Julie’s Jar: Be Real

 

It happened again. It will probably happen again still. Innocent people will die in the midst of going about their usual day. They will be shot down and killed by someone with a gun and lots of ammunition.

Whatever you think about gun control, certainly you grieve the loss of life. I think about the parents whose lives are forever changed, for whom getting up in the morning and out of bed is, in my opinion, a genuine heroic act.

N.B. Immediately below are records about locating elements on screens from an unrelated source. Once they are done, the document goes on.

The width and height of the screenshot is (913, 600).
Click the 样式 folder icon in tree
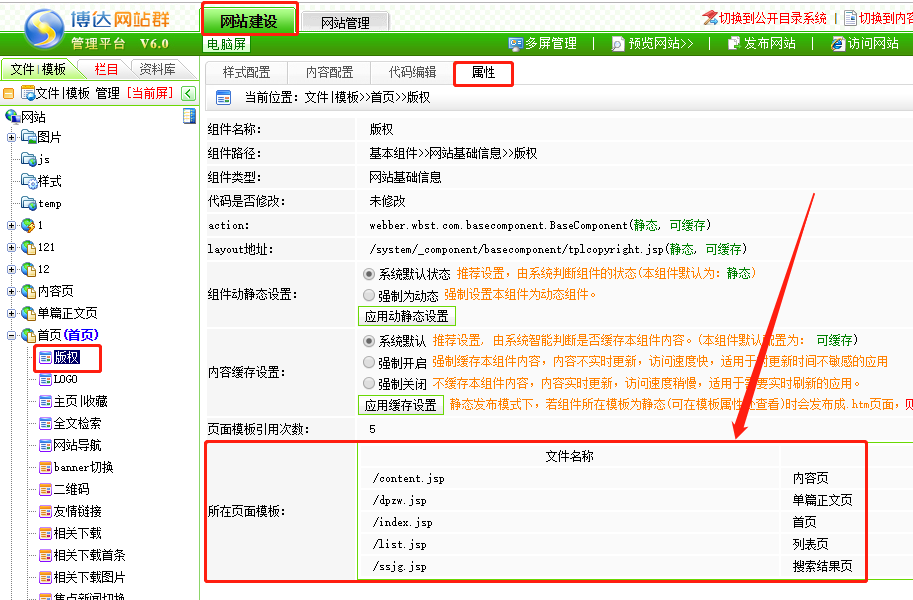[29, 181]
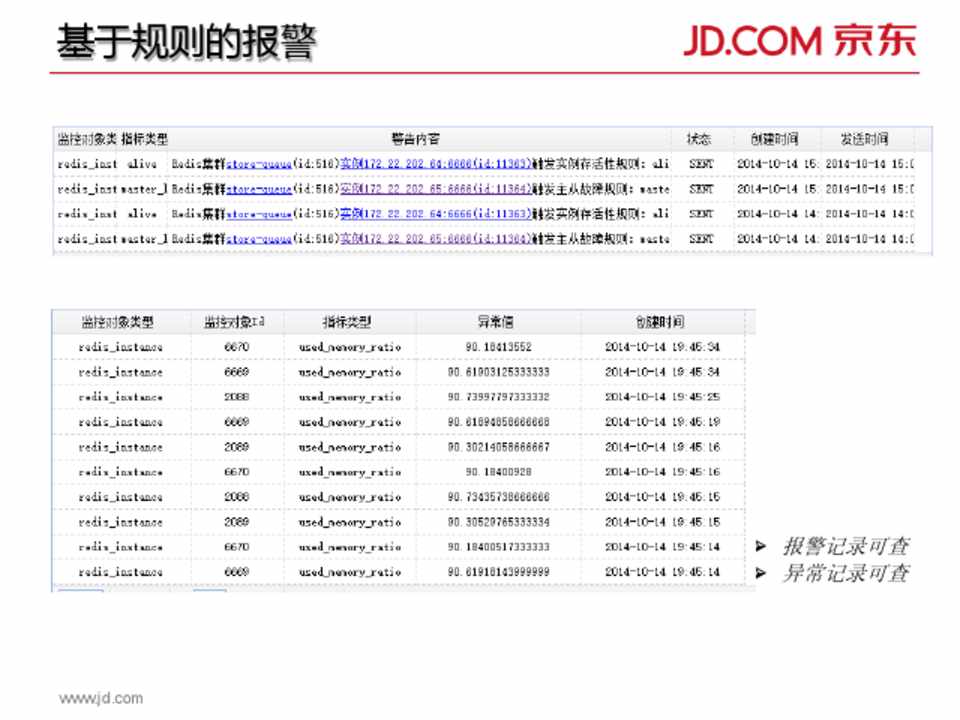
Task: Open instance link 172.22.202.64:6666 in first alert row
Action: tap(435, 163)
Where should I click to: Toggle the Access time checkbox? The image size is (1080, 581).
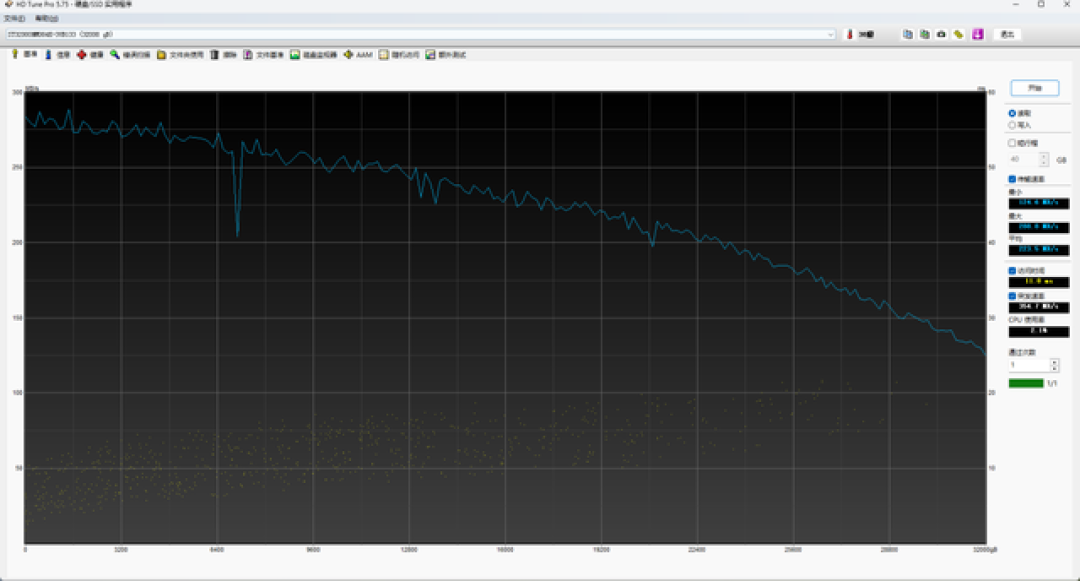[1012, 271]
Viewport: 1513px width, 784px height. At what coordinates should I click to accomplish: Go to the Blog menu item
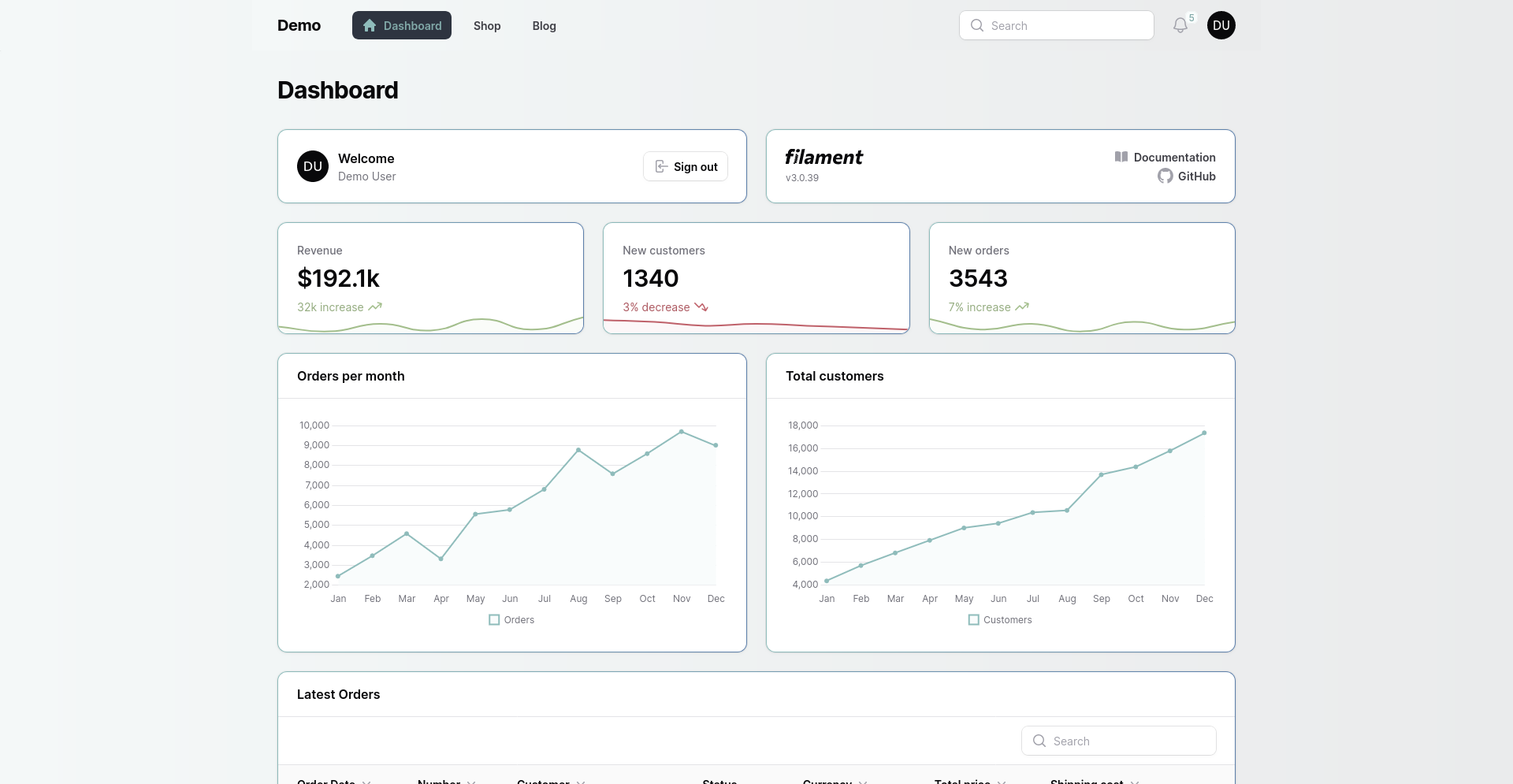[x=544, y=26]
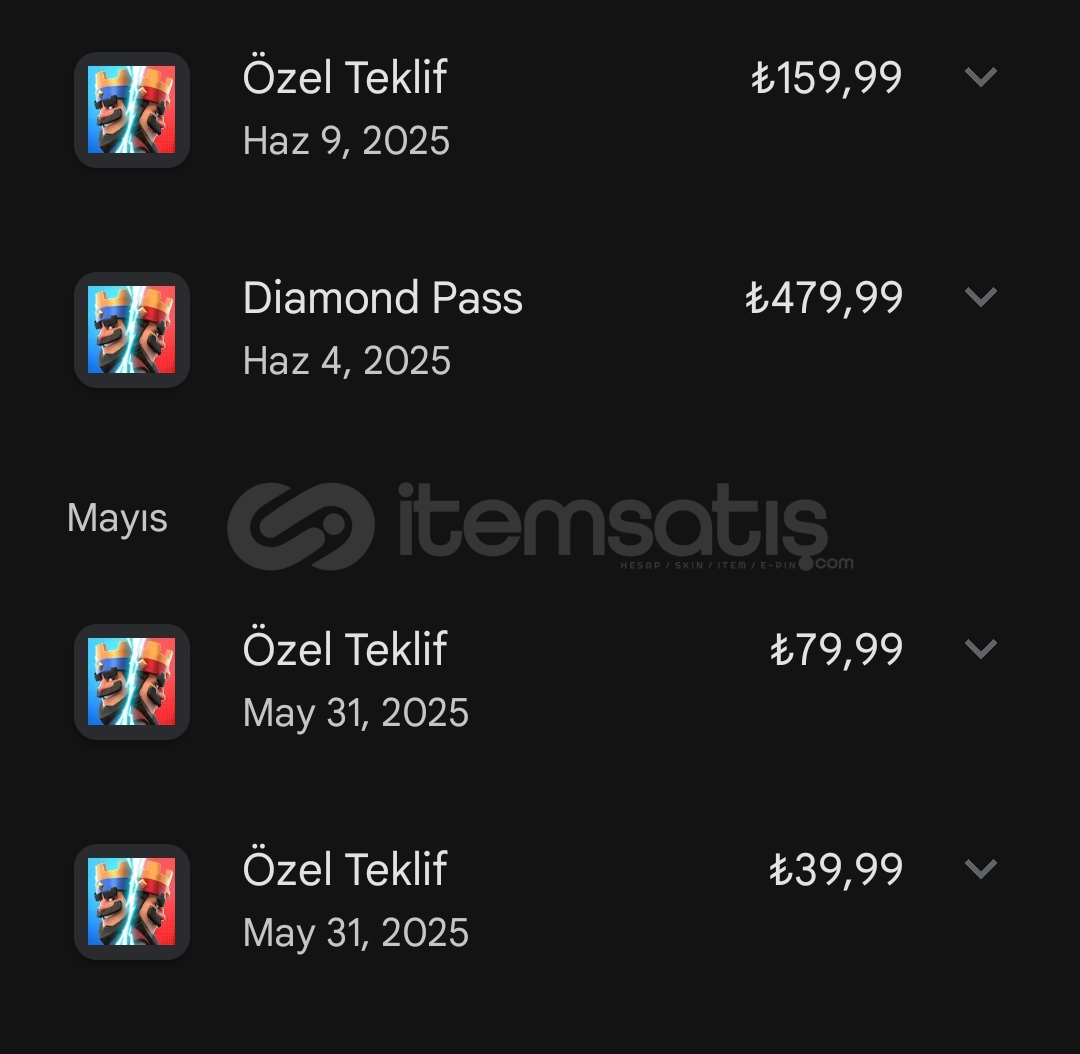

The loss of a child is the greatest loss any person can sustain; that’s an acknowledged fact among mental health professionals.

I know parents who have lost children to sudden illness, long illness, violence, and accident.  Unless we have also lost a child, especially to violence, I think the only compassionate position is to listen to the feelings of these parents like the ones who most recently were victimized by gun violence in Santa Barbara: their anger, despair, emptiness, frustration, fear, regret…all of it.  They cannot understand why the world hasn’t stopped and cried out, “Enough”.

There are some who ask, “Where was God?” and then use what looks to them like the absence of God as an excuse for giving up on God.  I can understand this sentiment, but I don’t agree with it. It is a sentiment that assumes God is pulling all the strings, like the puppeteer at a marionette show.  This sentiment reveals what may be an unconscious desire to not have to grow up.

The story of Pinocchio is about a puppet who wants to be a real boy. He doesn’t want strings to hold him down. He is given the gift of freedom, to decide for himself what he wants and when he wants it.  He experiences hardship and violence when untethered from the puppeteer. Pinocchio’s actions caused pain for someone else: his creator, Geppetto.

RightPinocchio

Image from mdarlings.com

God does not control us with strings. There is risk in life. We mitigate that risk in all sorts of ways. I believe Jesus shows us a way to mitigate the risk most effectively in his commandment to love our neighbor. There are many ways our society abandons our neighbors from the time they are young children without access to adequate let alone a decent education. There are ways we abandon our neighbor by un-funding and underfunding mental health support for individuals and families.

Jesus calls us to a way, a life that involves the activity of being a good neighbor. Our neighbor is the person we might not cross the street to greet, or the person who we never imagined would be someone we’d sit with and visit. Jesus invites us to be real and as Maya Angelou put it, recognize, that you are no less human than someone else, and another person is no less human than you.